Make the curl request to the API shown below to enable this schedule before setting up the script to handle the callbacks. Make sure to substitute your account Operator API Key (found on the Account Settings page in the Dashboard), and the appropriate project and application IDs created earlier.

curl -H "Content-Type: application/json" \
  -H "Authorization: $OPERATOR_API_KEY" \
  -X POST 'https://api.evrythng.com/projects/:projectId/applications/:applicationId/reactor/schedules' \
  -d '{ 
    "function": "onScheduledEvent", 
    "event": {}, 
    "cron": "0 0 0 * * ?", 
    "description": "Run every day at midnight", 
    "enabled": true 
  }'

To enable a callback every time this schedule occurs, implement onScheduledEvent() in the Reactor script, alongside the existing code. From the basic handler you added earlier, create an evrythng.js iterator to iterate through all Thngs in the application scope, and filter by only those that have the ‘Walkthrough’ tag:

const onScheduledEvent = await (event) => {
  try {
    // Get an iterator for all Thngs with 'Walkthrough' tag
    const params = { filter: 'tags=Walkthrough' };
    const iterator = app.thng().iterator({ params });
  } catch (e) {
    logger.error(e.message || e.errors[0]);
  }
  
  done();
};

Using the EVT.Utils.forEachAsync function with the iterator, it is easy to reset all concerned Thngs to remove their scan count and the cities in which they were scanned. This is done by retrieving a filtered list of Thngs and mapping them to promises that can be executed together to perform the updates.

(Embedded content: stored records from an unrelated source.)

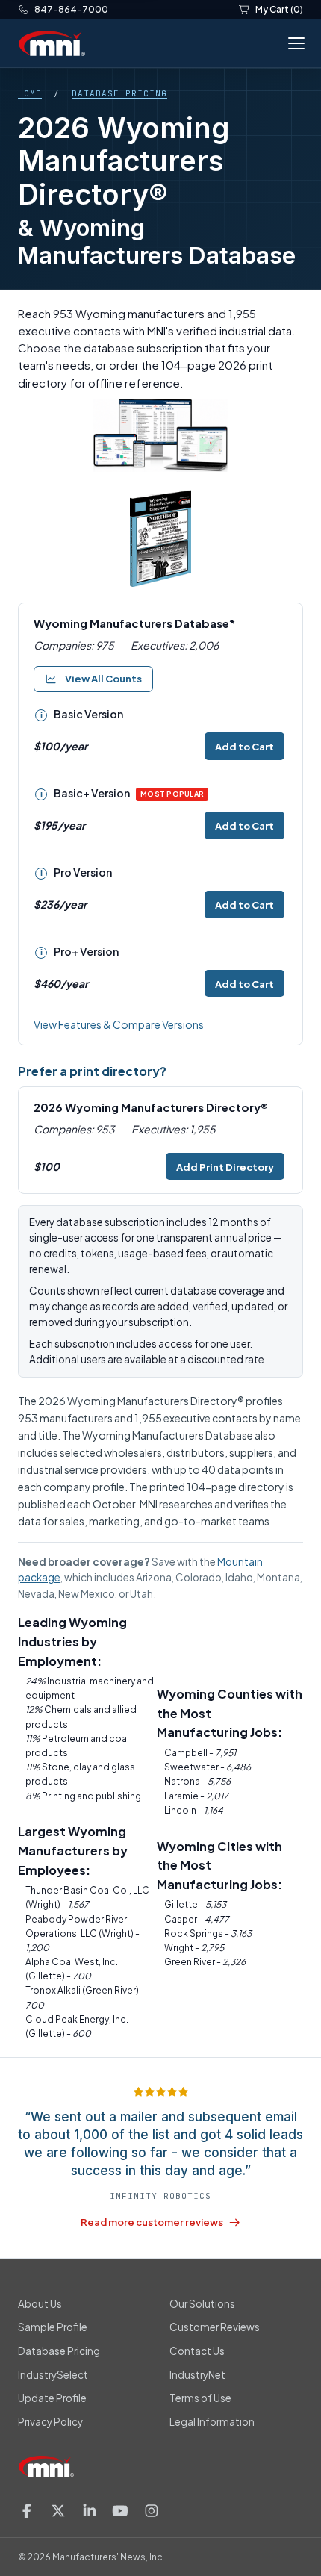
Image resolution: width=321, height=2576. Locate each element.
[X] (58, 2511)
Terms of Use (200, 2398)
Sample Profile (52, 2327)
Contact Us (197, 2351)
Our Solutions (202, 2303)
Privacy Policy (50, 2421)
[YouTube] (120, 2511)
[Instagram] (151, 2511)
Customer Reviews (214, 2327)
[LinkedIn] (90, 2511)
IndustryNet (197, 2374)
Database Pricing (119, 93)
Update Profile (52, 2398)
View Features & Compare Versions (119, 1024)
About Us (40, 2303)
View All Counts (103, 679)
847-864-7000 (71, 9)
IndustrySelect (53, 2374)
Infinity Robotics (160, 2196)
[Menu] (293, 43)
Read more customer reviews (152, 2222)
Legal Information (212, 2421)
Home (30, 93)
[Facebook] (27, 2511)
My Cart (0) (279, 9)
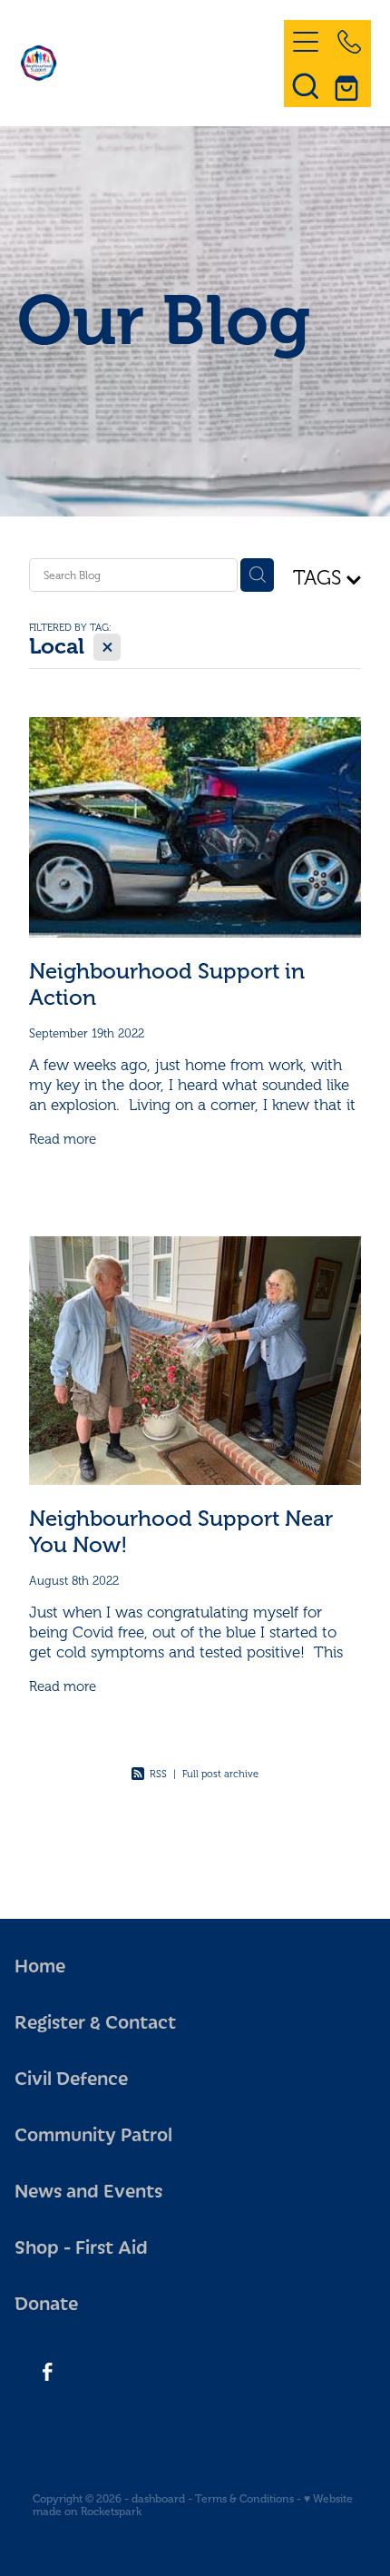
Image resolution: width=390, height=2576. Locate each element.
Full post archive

Once this is done, the final form of the onScheduledEvent() handler is as follows:

const onScheduledEvent = async (event) => {
  try {
    // Get an iterator for all Thngs with 'Walkthrough' tag
    const params = { filter: 'tags=Walkthrough' };
    const iterator = app.thng().iterator({ params });

    // Read the Thngs
    const thngs = [];
    await EVT.Utils.forEachAsync(iterator, (page) => {
      page.forEach(thng => thngs.push(thng));
    })

    // Map updates to promises and execute
    const promises = thngs.map(thng => thng.property().update([
      { key: 'scan_count',  value: 0 }, 
      { key: 'scan_cities', value: [] }
    ]));
    await Promise.all(promises);
  } catch (e) {
    logger.error(e.message || e.errors[0]);
  }
  
  done();
};

Conclusion

The example simple Reactor script is now complete. When a Thng in the project is scanned, it will accumulate a count of scans and the distinct cities it was scanned in as properties. At the beginning of each day, both these properties will be reset.

As an additional exercise you could extend the script to persist the daily totals in the Thng structure (beyond property histories). In the next section a more complex Reactor script will be built, including multiple files and a strong separation pattern based on action types.